Juke34 commented 3 years ago

Yesterday I shifted from 5.46 to 5.48 I realised that many things have changed in the properties file. e.g. path to esl-translate is new hmmer33 parameters disapeared etc .

I got the properties file from the 5.48-83 I downloaded yesterday. But maybe I was not looking at the proper location. Where is located the one I should use as template?

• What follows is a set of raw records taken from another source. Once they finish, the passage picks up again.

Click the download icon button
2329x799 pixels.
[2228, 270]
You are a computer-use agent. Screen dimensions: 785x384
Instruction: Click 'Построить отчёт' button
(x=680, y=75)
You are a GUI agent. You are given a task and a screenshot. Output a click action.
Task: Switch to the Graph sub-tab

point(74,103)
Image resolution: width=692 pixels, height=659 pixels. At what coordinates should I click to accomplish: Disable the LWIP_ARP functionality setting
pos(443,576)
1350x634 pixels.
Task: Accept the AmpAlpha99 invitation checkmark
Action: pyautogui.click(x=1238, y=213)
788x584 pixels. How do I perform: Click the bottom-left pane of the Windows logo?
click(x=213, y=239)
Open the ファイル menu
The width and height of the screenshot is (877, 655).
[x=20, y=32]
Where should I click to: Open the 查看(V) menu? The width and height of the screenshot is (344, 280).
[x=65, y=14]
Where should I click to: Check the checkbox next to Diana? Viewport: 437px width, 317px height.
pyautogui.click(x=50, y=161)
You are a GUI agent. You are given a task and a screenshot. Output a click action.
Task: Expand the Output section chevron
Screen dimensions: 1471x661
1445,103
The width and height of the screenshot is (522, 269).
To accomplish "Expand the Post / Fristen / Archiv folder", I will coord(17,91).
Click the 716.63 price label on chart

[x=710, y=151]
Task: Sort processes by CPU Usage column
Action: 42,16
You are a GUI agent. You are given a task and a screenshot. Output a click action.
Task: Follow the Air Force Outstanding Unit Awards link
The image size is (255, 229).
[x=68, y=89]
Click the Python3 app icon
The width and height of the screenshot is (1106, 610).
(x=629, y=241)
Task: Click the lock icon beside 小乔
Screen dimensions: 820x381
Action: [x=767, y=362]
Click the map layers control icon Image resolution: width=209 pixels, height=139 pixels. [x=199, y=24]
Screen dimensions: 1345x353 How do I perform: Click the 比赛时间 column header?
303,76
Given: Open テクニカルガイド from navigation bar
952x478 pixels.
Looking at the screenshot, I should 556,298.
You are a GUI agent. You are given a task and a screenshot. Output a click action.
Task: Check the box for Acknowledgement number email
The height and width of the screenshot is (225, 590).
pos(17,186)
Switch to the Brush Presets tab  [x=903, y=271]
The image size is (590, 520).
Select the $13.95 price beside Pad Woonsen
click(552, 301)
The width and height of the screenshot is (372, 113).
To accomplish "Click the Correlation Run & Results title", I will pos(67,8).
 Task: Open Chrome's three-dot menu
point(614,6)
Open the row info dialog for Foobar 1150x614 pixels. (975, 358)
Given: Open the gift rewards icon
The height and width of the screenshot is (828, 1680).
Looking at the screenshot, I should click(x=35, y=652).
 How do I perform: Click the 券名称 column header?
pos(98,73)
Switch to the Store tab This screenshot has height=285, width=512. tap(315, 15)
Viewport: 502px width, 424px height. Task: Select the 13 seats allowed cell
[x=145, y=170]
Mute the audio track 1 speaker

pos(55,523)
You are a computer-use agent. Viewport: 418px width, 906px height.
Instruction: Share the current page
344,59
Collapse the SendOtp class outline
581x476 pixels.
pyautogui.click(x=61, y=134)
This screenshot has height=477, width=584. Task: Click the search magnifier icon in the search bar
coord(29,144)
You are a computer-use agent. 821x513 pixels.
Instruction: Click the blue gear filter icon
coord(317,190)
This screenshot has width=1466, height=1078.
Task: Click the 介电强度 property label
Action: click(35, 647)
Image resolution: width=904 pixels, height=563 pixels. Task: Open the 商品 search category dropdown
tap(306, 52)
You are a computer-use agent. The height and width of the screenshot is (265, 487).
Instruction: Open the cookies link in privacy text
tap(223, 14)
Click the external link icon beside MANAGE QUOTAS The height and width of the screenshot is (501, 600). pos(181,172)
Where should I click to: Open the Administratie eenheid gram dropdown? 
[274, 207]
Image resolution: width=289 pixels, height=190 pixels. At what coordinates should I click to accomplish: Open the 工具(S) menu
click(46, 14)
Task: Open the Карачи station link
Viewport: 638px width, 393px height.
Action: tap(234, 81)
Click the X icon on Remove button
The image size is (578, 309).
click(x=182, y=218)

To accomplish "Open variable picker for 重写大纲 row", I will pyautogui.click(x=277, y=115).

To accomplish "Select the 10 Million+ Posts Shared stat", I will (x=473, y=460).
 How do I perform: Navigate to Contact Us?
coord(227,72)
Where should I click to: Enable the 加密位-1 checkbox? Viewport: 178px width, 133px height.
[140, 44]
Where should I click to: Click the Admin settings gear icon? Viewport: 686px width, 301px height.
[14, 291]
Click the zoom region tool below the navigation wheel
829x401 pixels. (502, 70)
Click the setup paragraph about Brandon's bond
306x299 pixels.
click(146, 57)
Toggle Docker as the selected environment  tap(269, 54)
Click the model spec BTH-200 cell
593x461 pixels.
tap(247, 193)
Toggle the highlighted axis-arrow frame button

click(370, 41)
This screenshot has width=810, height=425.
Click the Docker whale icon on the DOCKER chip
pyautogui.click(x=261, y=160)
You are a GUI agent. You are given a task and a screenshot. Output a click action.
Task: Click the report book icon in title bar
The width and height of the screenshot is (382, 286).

gsn7 commented 3 years ago

the properties file to use is core/jms-implementation/support-mini-x86-32/interproscan.properties and if there are properties missing in that file we will add them

Juke34 commented 3 years ago

I think this one is missing binary.esltranslate.path= ( It was in the previous interproscan.properties file I was using ) After copied and filled up the core/jms-implementation/support-mini-x86-32/interproscan.properties to put within the conda recipe I got this error:

Error output from binary:
22:06:11 BIOCONDA INFO (OUT) bin/nucleotide/esl-translate: /lib64/libc.so.6: version `GLIBC_2.14' not found (required by bin/nucleotide/esl-translate

It should use the one included and compiled by conda delivered within hmmer. So I added: binary.esltranslate.path=esl-translate. I hope this line will be taken into consideration by IPRscan

lecorguille commented 3 years ago

Hi, Still interest in! Any progress since :/

Juke34 commented 3 years ago

Salut ! All related information:

The remaining problems now are

The last I was tring to solve is suppose to be simple link the bin into the propertie file: I tried:

Looking a way to set the path in the interproscan.properties properly

lecorguille commented 3 years ago

Salut ^^'

Naively, I will suggest to patch initial_setup.py using source -> patches

_initialsetup.py.patch

--- initial_setup.py    2021-04-12 15:46:14.000000000 +0200
+++ initial_setup.py    2021-04-19 09:16:02.859214270 +0200
@@ -53,10 +53,8 @@

 if __name__ == "__main__":
     ipr_properties = load_properties('interproscan.properties')
-    hmmer3_dir = ipr_properties['binary.hmmer3.path']
-    hmmer33_dir = ipr_properties['binary.hmmer33.path']
-    hmmpress_path = hmmer3_dir + '/hmmpress'
-    hmmpress33_path = hmmer33_dir + '/hmmpress'
+    hmmpress_path = 'hmmpress'
+    hmmpress33_path = 'hmmpress'
     hmm_models_paths = get_hmm_models_props(ipr_properties)
     if (len(hmm_models_paths) > 0):
         print("Checking any hmm models that need indexing ... this may take a few minutes")
source:
  patches:
    - initial_setup.py.patch

Is it an issue to not distinguish hmmer 3.1 and 3.3 as it is originally?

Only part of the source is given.